ARBEITSANWEISUNGEN:
a: Nenne alle Personen, die im Textauszug namentlich erwähnt werden.
b: Wie alt war Seuffert laut Textauszug bei Scherers Tod?
c: Erkläre anhand des Textauszugs, warum der Band über Sauers Prager Zeit keine neuen Informationen bietet.

VORLIEGENDER TEXTAUSZUG:
■ ■ ■ ■ ■ ■ ■
Die zeitliche Grenze des Bandes mit Scherers Tod 1886 führt dazu, dass die wesentlichen wissenschaftlichen Leistungen der Schüler nur in der Einleitung erwähnt, aber im hier edierten Briefwechsel nicht mehr dokumentiert werden. Sauer war bei Scherers Tod 30, Seuffert 33 und Werner knapp 32 Jahre alt. Über Sauers Prager Zeit kann der Band daher keine neuen Informationen bieten, mit der Ausnahme eines allerdings aufschlussreichen Details aus deren Vorgeschichte. 1881 gab es noch Widerstände gegen Sauers Berufung nach Prag. Der Prager Germanist Johann von Kelle teilte Sauer mit, dass es in der Fakultät vor allem bei den „naturhistorischen Collegen“ Vorbehalte gebe: „Neulich erzählte einer, er habe gehört, Sauer habe sich verbindlich gemacht, als er nach Lemberg gieng, die polnische Sprache zu erlernen. Daraus schließt einer, er sei ein verkappter Pole, ein anderer meint, wenn er hieher käme, würde er auch ćzechisch [sic] lernen, wenn es die Czechen wünschen. Einen solchen Mann, sagt ein Dritter, kann man hier nicht brauchen“ (S. 332, Anm. 2).
■ ■ ■ ■ ■ ■ ■
ANGEZEIGTE DATEN:
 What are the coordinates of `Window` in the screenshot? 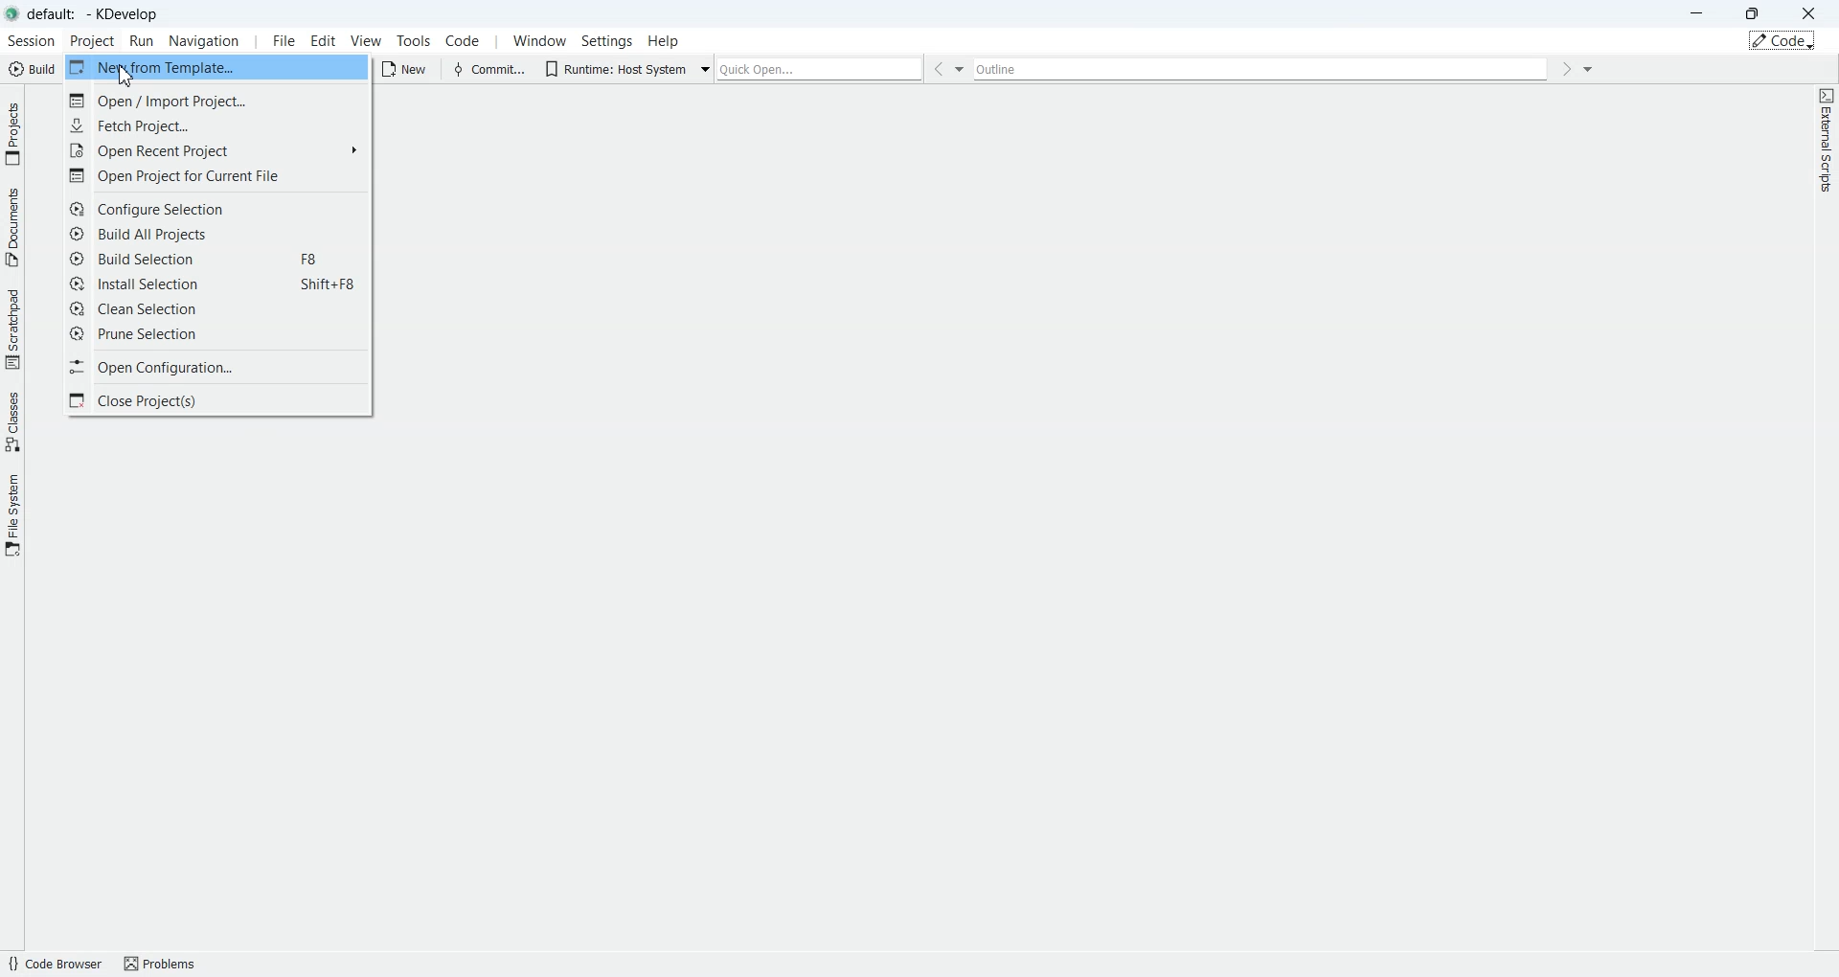 It's located at (536, 41).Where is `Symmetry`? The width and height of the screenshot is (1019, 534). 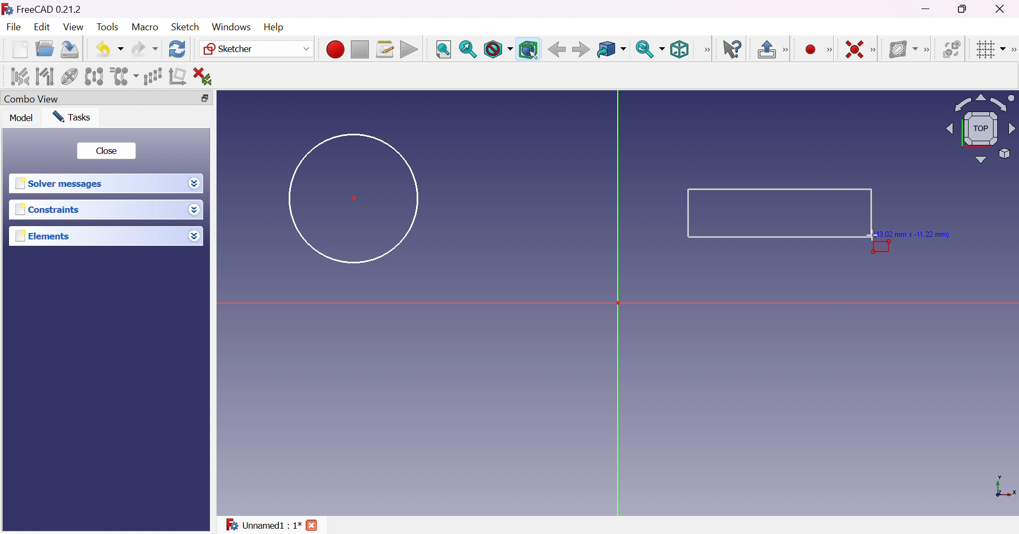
■ ■ ■ ■ ■ ■ ■
ERGEBNISSE:
a: Scherer, Sauer, Seuffert, Werner, Johann von Kelle

b: 33 Jahre

c: Der Band endet zeitlich mit Scherers Tod 1886, als Sauer erst 30 Jahre alt war. Die wesentlichen wissenschaftlichen Leistungen der Schüler werden deshalb nur in der Einleitung erwähnt und im edierten Briefwechsel nicht mehr dokumentiert.